**Records from a data source**.
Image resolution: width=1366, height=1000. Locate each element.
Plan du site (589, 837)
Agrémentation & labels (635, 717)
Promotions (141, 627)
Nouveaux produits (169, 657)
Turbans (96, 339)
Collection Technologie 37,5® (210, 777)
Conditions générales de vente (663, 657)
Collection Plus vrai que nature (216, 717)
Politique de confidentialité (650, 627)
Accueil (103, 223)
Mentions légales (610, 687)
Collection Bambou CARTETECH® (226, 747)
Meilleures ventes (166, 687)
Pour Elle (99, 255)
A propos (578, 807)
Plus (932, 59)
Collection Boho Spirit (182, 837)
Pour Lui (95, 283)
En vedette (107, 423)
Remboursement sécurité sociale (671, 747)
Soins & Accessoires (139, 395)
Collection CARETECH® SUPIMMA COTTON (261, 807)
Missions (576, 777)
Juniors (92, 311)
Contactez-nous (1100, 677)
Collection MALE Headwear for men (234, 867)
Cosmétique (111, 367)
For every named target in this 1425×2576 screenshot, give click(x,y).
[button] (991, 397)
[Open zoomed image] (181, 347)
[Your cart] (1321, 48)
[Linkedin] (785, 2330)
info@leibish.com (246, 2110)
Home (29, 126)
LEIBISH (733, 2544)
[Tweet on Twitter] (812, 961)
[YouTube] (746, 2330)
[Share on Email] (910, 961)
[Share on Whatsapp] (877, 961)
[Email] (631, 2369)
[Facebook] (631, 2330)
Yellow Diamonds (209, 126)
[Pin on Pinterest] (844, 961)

**Your instructions**. Review the preceding data and report every line that includes the string "Collection".

**Solution to the problem**.
Collection Technologie 37,5® (210, 777)
Collection Plus vrai que nature (216, 717)
Collection Bambou CARTETECH® (226, 747)
Collection Boho Spirit (182, 837)
Collection CARETECH® SUPIMMA COTTON (261, 807)
Collection MALE Headwear for men (234, 867)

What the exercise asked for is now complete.